Mrs. B. I beg your pardon; these properties do not exist in bodies independently of their connexion with other bodies.

Caroline. What! have bodies no weight? Does not this table weigh heavier than this book; and, if one thing weighs heavier than another, must there not be such a thing as weight?

Mrs. B. No doubt: but this property does not appear to be essential to bodies; it depends upon their connexion with each other. Weight is an effect of the power of attraction, without which the table and the book would have no weight whatever.

Emily. I think I understand you; it is the attraction of gravity which makes bodies heavy.

Mrs. B. You are right. I told you that the attraction of gravity was proportioned to the quantity of matter which bodies contain: now the earth consisting of a much greater quantity of matter than any body upon its surface, the force of its attraction must necessarily be greatest, and must draw every thing so situated towards it; in consequence of which, bodies that are unsupported fall to the ground, whilst those that are supported, press upon the object which prevents their fall, with a weight equal to the force with which they gravitate towards the earth.

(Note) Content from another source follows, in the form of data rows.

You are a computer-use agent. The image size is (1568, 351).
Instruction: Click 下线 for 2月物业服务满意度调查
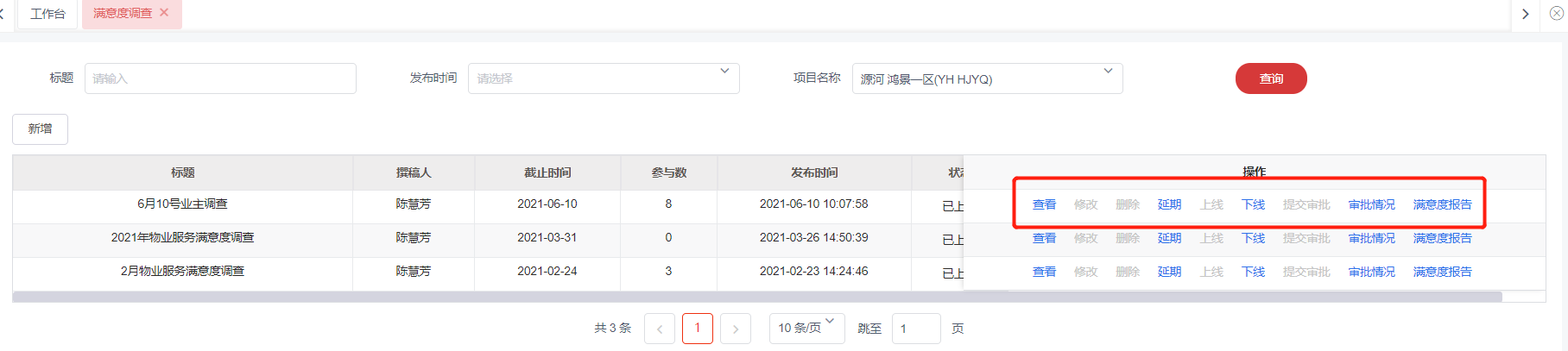point(1253,272)
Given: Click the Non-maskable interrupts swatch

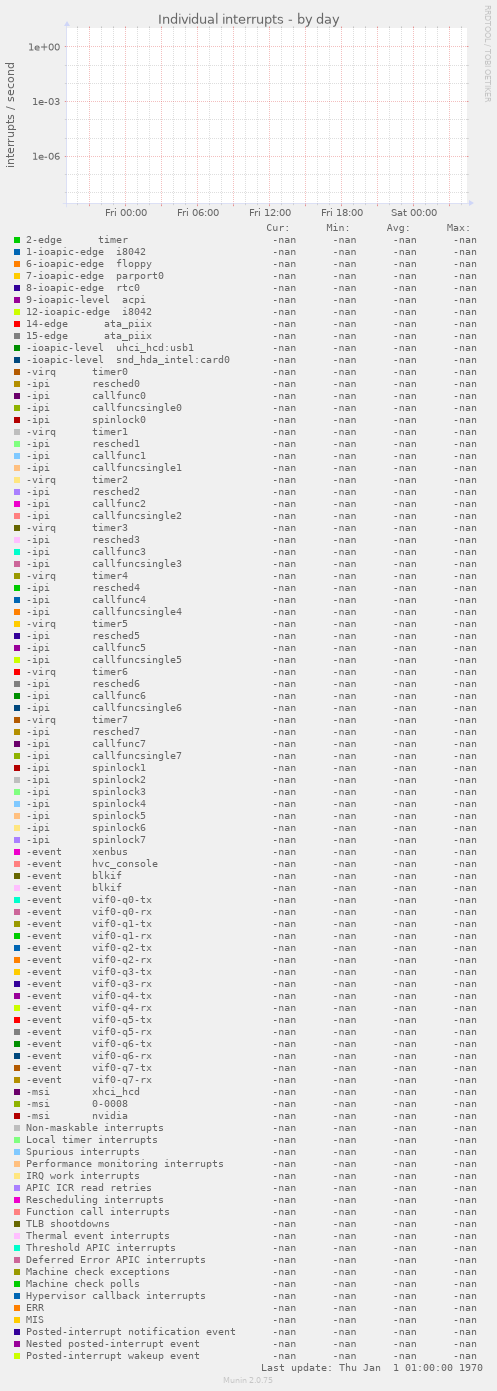Looking at the screenshot, I should click(x=17, y=1128).
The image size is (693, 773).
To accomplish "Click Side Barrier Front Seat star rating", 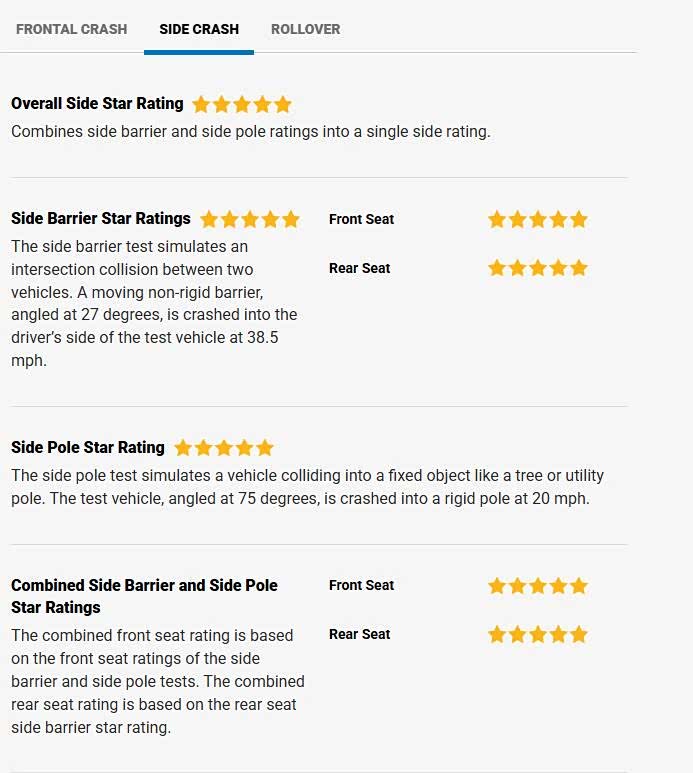I will [x=537, y=219].
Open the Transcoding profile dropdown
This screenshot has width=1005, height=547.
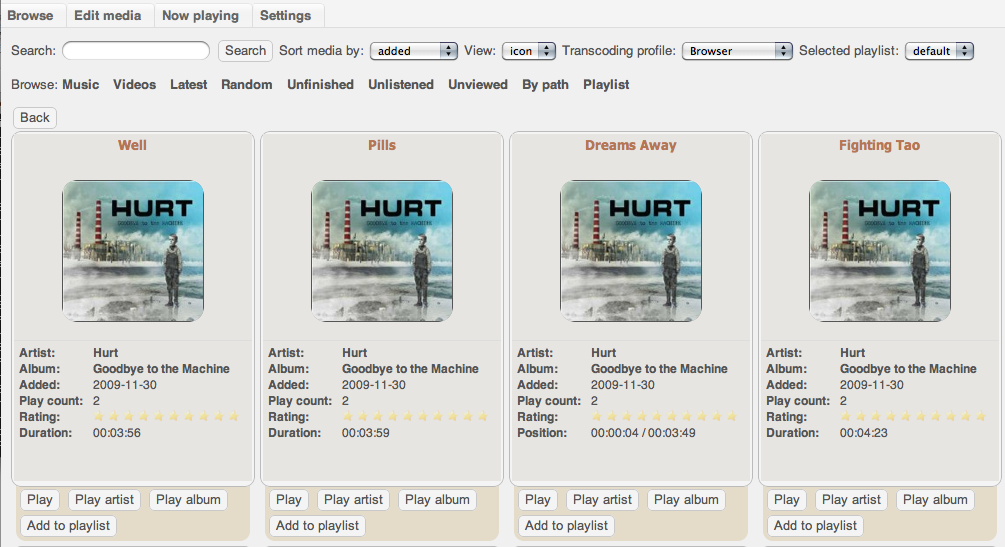(737, 51)
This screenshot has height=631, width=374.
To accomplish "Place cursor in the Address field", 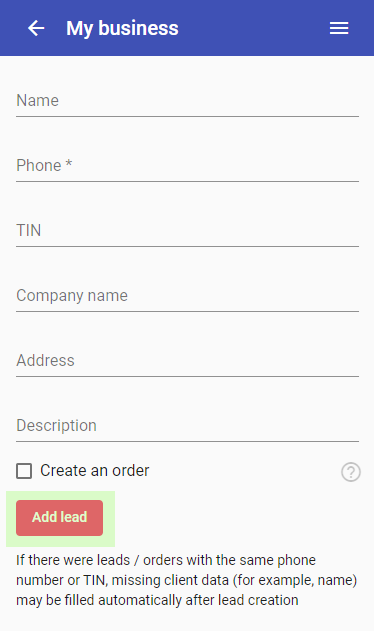I will coord(187,361).
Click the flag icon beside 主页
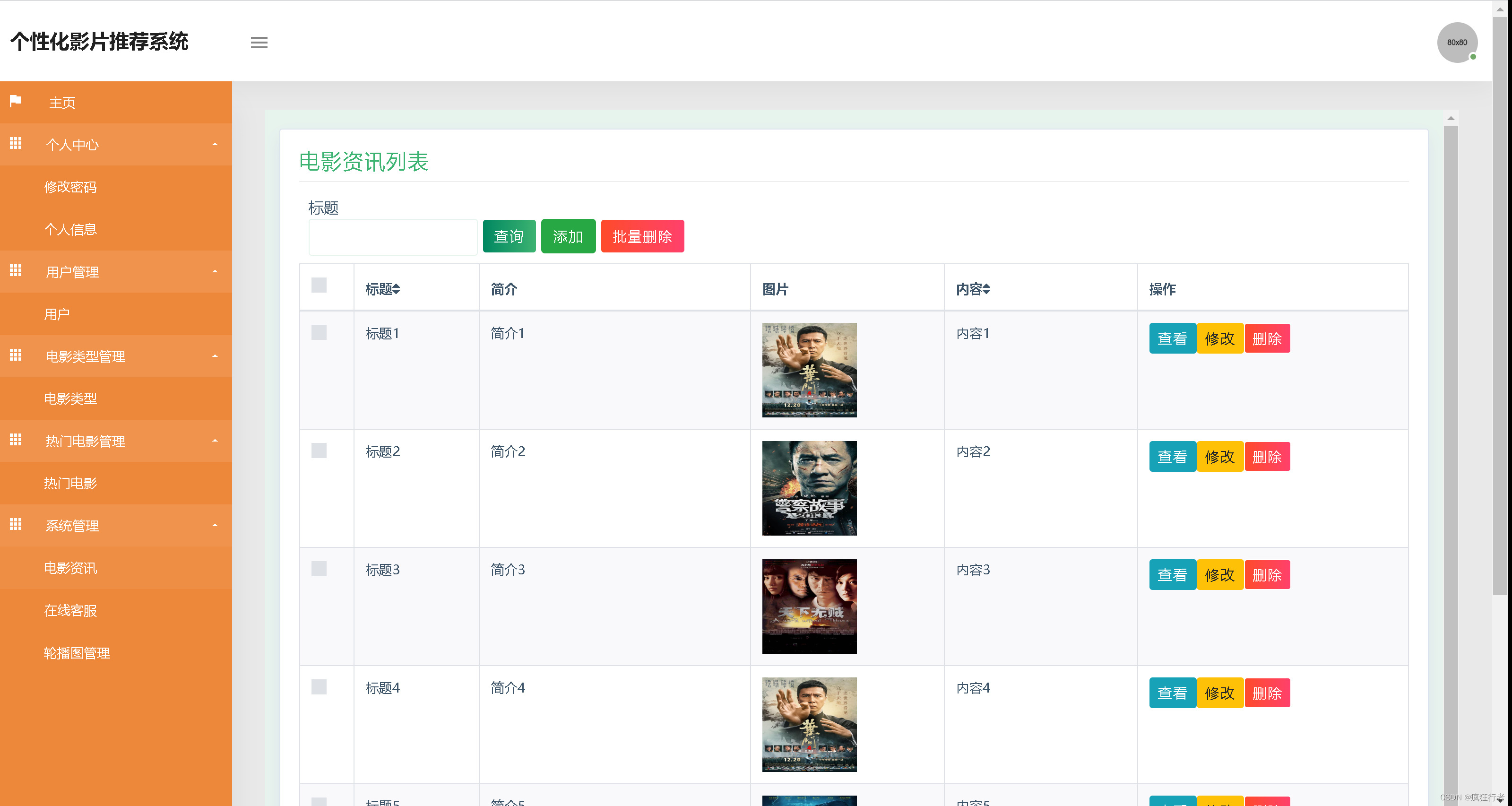Image resolution: width=1512 pixels, height=806 pixels. [x=16, y=101]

Caroline. The same cause then which occasions the fall of bodies, produces their weight also. It was very dull in me not to understand this before, as it is the natural and necessary consequence of attraction; but the idea that bodies were not really heavy of themselves, appeared to me quite incomprehensible. But, Mrs. B., if attraction is a property essential to matter, weight must be so likewise; for how can one exist without the other?

Mrs. B. Suppose there were but one body existing in universal space, what would its weight be?

Caroline. That would depend upon its size; or more accurately speaking, upon the quantity of matter it contained.

Emily. No, no; the body would have no weight, whatever were its size; because nothing would attract it. Am I not right, Mrs. B.?

Mrs. B. You are: you must allow, therefore, that it would be possible for attraction to exist without weight; for each of the particles of which the body was composed, would possess the power of attraction; but they could exert it only amongst themselves; the whole mass having nothing to attract, or to be attracted by, would have no weight.